● **Provided text**
# SW Weekends



## RAXL (Jul 9, 2004)

Today, I'm off to Star Wars Weeekends at Disney:smoking:  
Because, I am a geek.


----------



## grapegrl (Jan 3, 2006)

Man!
/pouts
//another Star Wars geek


----------



## Bone Dancer (Oct 7, 2005)

RAXL said:


> Today, I'm off to Star Wars Weeekends at Disney:smoking:
> Because, I am a geek.


Admitting you have a problem is the first step to recovery. There is still hope for you. The next thing is to stop talking with your hand over your mouth so you sound like vadar.


----------



## Zombie-F (Apr 12, 2004)

Bone Dancer said:


> Admitting you have a problem is the first step to recovery. There is still hope for you. The next thing is to stop talking with your hand over your mouth so you sound like vadar.


Actually, it's more pathetic than that. He uses a bucket instead of his hand. :googly:


----------



## grim reaper (Aug 18, 2005)

o god my brother loves starwars he even has a replica lightsaber (not the cheap crappy plastic one) its pretty cool tho looks real in the dark and lit up lol i dont mind the movies but a star wars sorta covention i would rather sleep in a graveyard (again) than go to one of them lol


----------



## heresjohnny (Feb 15, 2006)

Star Wars week is GREAT! Last year our kids got to battle Darth Vadar and Darth Maul in a light saber battle! Awesome!


----------



## Faustian_Pact (Apr 19, 2006)

Have fun with Yoda!


----------



## DeathTouch (Sep 6, 2005)

I like Star Trek better.


----------

● **Prompt**
From the Star Wars Weekends thread, extract the passage starting with "## grim reaper" and going on through "(Feb 15, 2006)", copying it word for word.

● **Information shown**
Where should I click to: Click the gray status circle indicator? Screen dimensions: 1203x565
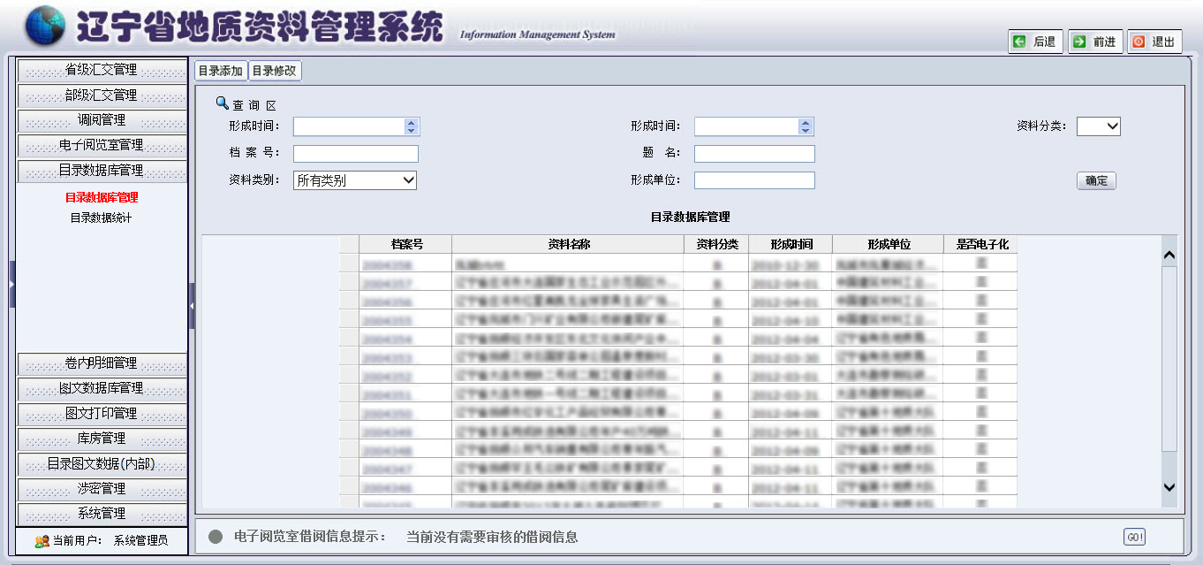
...
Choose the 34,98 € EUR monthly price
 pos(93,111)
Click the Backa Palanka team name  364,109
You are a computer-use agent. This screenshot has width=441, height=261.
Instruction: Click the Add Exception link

● **Full output**
## grim reaper (Aug 18, 2005)

o god my brother loves starwars he even has a replica lightsaber (not the cheap crappy plastic one) its pretty cool tho looks real in the dark and lit up lol i dont mind the movies but a star wars sorta covention i would rather sleep in a graveyard (again) than go to one of them lol


----------



## heresjohnny (Feb 15, 2006)